Japan Geoscience Union Meeting 2014

Presentation information

Oral

Symbol H (Human Geosciences) » H-DS Disaster geosciences

[H-DS27_1AM2] Tsunami and its Forecast

Thu. May 1, 2014 11:00 AM - 12:45 PM 418 (4F)

Convener:*Yutaka Hayashi(Meteorological Research Institute), Erick Mas(International Research Institute of Disaster Science), Toshitaka Baba(Japan Agency for Marine-Earth Science and Technology), Chair:Toshitaka Baba(Japan Agency for Marine-Earth Science and Technology), Daisuke Inazu(National Research Institute for Earth Science and Disaster Prevention)

11:45 AM - 12:00 PM

[HDS27-10] Tsunami inundation modeling of the 2011 Tohoku tsunami using the source estimated from the offshore tsunami records

*Toshitaka BABA1, Narumi TAKAHASHI1, Yoshiyuki KANEDA1 (1.JAMSTEC)

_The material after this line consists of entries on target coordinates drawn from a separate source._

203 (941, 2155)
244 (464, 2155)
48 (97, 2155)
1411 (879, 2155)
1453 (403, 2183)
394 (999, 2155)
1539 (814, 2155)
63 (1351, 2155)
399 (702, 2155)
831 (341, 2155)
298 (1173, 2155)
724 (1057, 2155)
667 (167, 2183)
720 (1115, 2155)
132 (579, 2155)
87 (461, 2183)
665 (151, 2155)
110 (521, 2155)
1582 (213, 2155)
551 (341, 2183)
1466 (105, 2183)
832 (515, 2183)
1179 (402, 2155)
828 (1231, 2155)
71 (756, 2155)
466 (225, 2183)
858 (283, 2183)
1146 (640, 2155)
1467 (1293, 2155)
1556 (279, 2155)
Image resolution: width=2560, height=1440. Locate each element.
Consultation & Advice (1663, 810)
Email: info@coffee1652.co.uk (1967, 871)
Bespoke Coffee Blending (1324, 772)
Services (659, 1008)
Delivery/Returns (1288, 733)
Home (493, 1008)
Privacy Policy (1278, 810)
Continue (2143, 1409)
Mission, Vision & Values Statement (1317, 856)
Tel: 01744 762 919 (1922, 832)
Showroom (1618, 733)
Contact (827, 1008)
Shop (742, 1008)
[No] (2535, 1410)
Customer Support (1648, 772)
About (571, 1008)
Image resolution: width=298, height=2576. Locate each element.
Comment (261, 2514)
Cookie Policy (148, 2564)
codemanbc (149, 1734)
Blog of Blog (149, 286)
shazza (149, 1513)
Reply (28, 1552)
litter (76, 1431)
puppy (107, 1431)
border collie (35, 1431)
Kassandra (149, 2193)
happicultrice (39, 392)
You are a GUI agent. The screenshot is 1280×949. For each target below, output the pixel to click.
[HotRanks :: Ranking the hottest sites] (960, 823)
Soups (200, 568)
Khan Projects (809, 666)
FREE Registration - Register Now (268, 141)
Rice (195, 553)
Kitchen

Keywords:2011 Tohoku tsunami, Nonlinear dispersive theory, Simulation

As the number of offshore tsunami stations comes up, it is becoming possible to estimate tsunami source in real time by exclusively using offshore tsunami information. The issue we would like to discuss in this study is how accurate is it in terms of coastal tsunami prediction? In order to investigate this, we performed a tsunami inundation modelling of the 2011 Tohoku tsunami and compared with the tsunami field survey. We used the Saito et al. (2011) source model inverted from the offshore tsunami waveforms alone, although it was not a real-time solution, in the numerical simulation. The nonlinear Boussinesq equations were solved for the tsunami propagation because tsunami soliton fission was observed during the 2011 tsunami, which is split short-period waves around tsunami crest caused by combination of wave nonlinearity and dispersion. We also applied a variable nested algorithm which allows the spatial resolution of the study region to be easily increased. The finest grid spacing was set to be 2/9 arcsec (about 5m). The three dimensional shape of buildings and structures from lidar measurements were directly embedded on the digital elevation model to include the effect of them on tsunami inundation. Our dispersive tsunami code (JAGURS) was fully parallelized with MPI and OpenMP libraries so that the large scale dispersive modeling could be implemented within realistic computation time. According to Aida (1978), the geometric mean K and geometric standard deviation k was used to evaluate the reproducibility of the numerical simulation. For our numerical simulation results, the K and k were calculated to be 0.97 and 1.27, respectively. These values satisfy the adequacy criteria for tsunami numerical modeling established by the Japan Society of Civil Engineers (2002) (0.95 < K < 1.05, k < 1.45). Accordingly, the present study showed the reliability of the tsunami prediction procedure that uses tsunami sources obtained with the offshore tsunami records alone.